**Short exercise 1:** Write out the passage of the oral board tips thread from "If you're feeling" to "response. Good luck.".

**Text extract:**
begin

# Tips on the Oral Board and such?



## LawMan4525 (Dec 6, 2005)

Hi, I am sorta new to this board. I got my card in the mail a few weeks ago, signed the list, filled out and returned the application packet. I am now just waiting for the interview date. Aside from the normal general tips for an oral board (I've been through 3 for out of state depts, and obviously didn't get hired). I know it is key to not be nervous and to be assertive, not volunteer information unless they ask for it, and not to ramble but stay on target and keep it short, sweet, and simple. I was just wondering are there any other tips or tricks on having a good oral board? I doubt I'll be nervous I know all the guys and work with them as an Auxiliary officer. Just curious, any help would be great. Thank you.


----------



## Mortal knight (Jun 17, 2003)

*bring them coffee and donuts!*​​Try this site, good info:http://www.policeemployment.com/interview/ if you can't find any useful hints there, try the search field on the top right of masscops​


----------



## 725 (May 1, 2002)

If you're feeling nervous during the interview, I would encourage you not to try and hide it. Being nervous is normal during an oral board and is expected by the interviewers. Obviously, excessive nervousness is not a good thing . . . but trying to pretend that you're completely cool, calm, and collected may be viewed as overconfidence and cockiness. Just be yourself, be honest, and DO NOT change your answers . . . stick with your initial response. Good luck.


----------



## LawMan4525 (Dec 6, 2005)

Thanks...anything I should expect? I assume all depts are different.


----------



## 725 (May 1, 2002)

I would expect at least a few ethical questions . . . such as "what if you stopped your best friend for OUI?", etc.


----------



## LawMan4525 (Dec 6, 2005)

725 said:


> I would expect at least a few ethical questions . . . such as "what if you stopped your best friend for OUI?", etc.


 I hate those, I am expecting those. There is no right answer. I was told that they want someone who will do their job, but not a total by the book guy, so it's almost a catch 22. Because if I let someone go they'll go into the "Why? He broke the law. What makes him different." So I am going to stick with "I'll do my job and what has been set forth by the dept as proper policy and by Mass Law."


----------



## FSCPD902 (Sep 28, 2003)

How bout being honest because they KNOW you are not going to arrest your best friend for OUI. Law Enforcement is about integrity so don't lie about something so obvious. You are going to do everything in your power not to jam up your friend --that is why police officers are given discretion.

I had my oral board interview the other day and I was honest but I also haven't heard anything yet. Apparently what you have been doing in your past interviews IS NOT WORKING....so maybe be a bit nervous because it is human and if you aren't nervous something is wrong with you and they will see that you are cocky and overconfident, maybe volunteer some information that they didn't ask for, and maybe selectively ramble  I would definitely try something different from what you have been doing out of state..........



LawMan4525 said:


> I hate those, I am expecting those. There is no right answer. I was told that they want someone who will do their job, but not a total by the book guy, so it's almost a catch 22. Because if I let someone go they'll go into the "Why? He broke the law. What makes him different." So I am going to stick with "I'll do my job and what has been set forth by the dept as proper policy and by Mass Law."

end

**Task data:**
begin

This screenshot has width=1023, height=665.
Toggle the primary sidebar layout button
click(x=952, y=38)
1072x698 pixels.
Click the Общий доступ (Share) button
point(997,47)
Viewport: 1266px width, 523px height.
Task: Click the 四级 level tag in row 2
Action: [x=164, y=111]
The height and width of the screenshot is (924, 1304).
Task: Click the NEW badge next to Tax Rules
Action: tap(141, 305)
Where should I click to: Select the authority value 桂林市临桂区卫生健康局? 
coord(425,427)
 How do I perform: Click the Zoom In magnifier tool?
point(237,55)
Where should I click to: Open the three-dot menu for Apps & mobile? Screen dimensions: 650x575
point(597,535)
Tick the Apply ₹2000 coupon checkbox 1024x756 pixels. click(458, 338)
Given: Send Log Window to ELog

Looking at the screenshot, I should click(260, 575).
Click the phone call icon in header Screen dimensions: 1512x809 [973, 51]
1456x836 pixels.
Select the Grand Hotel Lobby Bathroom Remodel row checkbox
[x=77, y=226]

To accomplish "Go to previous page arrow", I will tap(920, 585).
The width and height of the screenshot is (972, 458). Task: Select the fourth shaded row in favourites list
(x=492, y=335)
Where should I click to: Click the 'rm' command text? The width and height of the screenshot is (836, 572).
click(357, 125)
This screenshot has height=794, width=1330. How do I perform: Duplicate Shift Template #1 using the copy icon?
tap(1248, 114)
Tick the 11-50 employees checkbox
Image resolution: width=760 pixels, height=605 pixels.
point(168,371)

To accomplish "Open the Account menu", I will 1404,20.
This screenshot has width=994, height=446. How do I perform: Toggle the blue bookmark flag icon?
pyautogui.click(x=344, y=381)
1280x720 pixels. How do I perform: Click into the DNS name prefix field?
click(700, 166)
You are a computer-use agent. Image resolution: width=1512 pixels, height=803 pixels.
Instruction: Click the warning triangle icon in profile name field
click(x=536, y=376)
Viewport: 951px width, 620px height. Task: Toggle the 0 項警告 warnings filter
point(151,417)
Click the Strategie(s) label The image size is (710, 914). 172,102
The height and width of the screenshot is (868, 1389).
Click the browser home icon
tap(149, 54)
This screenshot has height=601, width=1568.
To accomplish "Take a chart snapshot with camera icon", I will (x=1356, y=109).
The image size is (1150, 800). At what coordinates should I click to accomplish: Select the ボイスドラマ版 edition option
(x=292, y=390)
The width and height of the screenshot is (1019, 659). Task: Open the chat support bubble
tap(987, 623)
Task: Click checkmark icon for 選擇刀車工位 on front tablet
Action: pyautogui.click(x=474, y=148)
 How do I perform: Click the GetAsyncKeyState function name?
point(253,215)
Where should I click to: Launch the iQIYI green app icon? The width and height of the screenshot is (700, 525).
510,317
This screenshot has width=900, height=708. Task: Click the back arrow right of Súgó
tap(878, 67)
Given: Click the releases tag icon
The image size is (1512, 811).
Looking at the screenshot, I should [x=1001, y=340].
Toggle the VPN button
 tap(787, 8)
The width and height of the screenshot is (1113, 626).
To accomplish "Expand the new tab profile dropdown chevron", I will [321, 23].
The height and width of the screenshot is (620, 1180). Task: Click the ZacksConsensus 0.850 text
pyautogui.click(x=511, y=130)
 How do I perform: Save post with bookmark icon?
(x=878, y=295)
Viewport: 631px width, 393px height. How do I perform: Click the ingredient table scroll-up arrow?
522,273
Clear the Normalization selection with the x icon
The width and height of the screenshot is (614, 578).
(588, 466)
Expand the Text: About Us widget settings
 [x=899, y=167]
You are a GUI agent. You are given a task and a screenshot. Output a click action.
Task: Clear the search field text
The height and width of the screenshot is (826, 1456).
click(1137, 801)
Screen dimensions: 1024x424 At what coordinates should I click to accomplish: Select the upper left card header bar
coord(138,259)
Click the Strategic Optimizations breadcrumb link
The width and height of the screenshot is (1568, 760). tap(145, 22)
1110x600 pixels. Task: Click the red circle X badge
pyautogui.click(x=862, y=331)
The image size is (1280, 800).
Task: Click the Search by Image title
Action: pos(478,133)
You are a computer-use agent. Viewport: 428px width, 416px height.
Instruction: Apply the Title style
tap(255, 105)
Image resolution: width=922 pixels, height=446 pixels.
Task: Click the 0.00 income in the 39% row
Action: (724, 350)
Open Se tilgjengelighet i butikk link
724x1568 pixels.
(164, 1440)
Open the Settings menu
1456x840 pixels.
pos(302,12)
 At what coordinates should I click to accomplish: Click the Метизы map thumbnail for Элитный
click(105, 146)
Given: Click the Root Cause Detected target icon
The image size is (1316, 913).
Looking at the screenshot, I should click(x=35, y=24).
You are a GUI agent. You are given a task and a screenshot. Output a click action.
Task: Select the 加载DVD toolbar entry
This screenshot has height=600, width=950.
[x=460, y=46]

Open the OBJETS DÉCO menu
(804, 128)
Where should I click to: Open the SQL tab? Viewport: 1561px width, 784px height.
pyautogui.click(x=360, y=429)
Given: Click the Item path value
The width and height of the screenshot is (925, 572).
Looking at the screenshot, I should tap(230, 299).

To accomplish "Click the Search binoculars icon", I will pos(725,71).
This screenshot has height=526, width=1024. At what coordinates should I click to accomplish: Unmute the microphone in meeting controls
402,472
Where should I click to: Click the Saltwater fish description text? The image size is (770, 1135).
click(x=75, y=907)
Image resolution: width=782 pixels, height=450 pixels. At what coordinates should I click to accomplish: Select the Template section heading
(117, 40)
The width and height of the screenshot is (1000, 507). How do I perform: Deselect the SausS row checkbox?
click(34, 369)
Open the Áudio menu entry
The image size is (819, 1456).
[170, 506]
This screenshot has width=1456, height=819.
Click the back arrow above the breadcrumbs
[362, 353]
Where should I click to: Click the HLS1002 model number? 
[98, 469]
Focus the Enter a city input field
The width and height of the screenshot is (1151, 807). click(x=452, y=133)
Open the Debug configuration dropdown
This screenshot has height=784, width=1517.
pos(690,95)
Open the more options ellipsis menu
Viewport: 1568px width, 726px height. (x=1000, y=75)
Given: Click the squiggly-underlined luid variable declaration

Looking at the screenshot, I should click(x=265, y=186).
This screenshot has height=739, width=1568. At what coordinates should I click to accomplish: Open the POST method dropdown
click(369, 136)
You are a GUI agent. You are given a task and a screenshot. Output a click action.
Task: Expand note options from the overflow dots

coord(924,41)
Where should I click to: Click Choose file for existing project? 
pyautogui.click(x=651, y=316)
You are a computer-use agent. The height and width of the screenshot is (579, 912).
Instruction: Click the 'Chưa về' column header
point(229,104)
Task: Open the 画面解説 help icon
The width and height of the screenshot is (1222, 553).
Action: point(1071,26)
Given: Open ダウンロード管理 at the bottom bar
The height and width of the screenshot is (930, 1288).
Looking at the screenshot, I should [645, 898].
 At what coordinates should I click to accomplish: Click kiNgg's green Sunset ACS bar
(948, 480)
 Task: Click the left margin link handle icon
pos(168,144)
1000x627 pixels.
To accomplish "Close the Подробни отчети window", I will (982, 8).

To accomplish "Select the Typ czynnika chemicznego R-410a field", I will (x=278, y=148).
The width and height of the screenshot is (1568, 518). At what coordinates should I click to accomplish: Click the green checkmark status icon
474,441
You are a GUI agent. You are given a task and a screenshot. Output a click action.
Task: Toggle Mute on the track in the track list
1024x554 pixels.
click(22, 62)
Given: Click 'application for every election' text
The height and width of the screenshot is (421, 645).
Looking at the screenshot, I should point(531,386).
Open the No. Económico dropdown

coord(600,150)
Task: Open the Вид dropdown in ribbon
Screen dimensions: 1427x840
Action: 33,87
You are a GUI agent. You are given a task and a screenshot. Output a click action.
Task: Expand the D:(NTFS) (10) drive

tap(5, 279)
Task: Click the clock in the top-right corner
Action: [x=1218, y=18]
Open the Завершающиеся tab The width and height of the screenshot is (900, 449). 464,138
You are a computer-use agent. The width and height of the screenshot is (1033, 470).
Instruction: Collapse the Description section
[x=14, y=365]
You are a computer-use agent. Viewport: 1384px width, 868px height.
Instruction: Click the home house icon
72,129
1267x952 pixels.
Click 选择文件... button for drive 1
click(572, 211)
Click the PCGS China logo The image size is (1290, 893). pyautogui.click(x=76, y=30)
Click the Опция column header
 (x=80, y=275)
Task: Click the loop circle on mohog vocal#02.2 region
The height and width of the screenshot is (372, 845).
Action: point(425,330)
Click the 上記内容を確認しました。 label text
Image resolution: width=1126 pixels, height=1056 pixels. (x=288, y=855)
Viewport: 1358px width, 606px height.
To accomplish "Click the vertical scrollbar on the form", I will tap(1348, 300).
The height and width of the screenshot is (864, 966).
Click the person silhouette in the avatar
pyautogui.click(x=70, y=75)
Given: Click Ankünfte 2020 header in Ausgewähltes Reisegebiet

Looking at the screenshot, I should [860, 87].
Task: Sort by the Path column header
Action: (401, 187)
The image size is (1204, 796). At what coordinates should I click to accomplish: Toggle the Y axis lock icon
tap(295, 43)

end

**Short exercise 2:** Give the rows again from the line with "How do I perform: Save" to the line with "[x=899, y=167]", replacing "Expand" with "Open" and leaving everything else unchanged.

**Reply 1:**
If you're feeling nervous during the interview, I would encourage you not to try and hide it. Being nervous is normal during an oral board and is expected by the interviewers. Obviously, excessive nervousness is not a good thing . . . but trying to pretend that you're completely cool, calm, and collected may be viewed as overconfidence and cockiness. Just be yourself, be honest, and DO NOT change your answers . . . stick with your initial response. Good luck.

**Reply 2:**
 How do I perform: Save post with bookmark icon?
(x=878, y=295)
Viewport: 631px width, 393px height. How do I perform: Click the ingredient table scroll-up arrow?
522,273
Clear the Normalization selection with the x icon
The width and height of the screenshot is (614, 578).
(588, 466)
Open the Text: About Us widget settings
 [x=899, y=167]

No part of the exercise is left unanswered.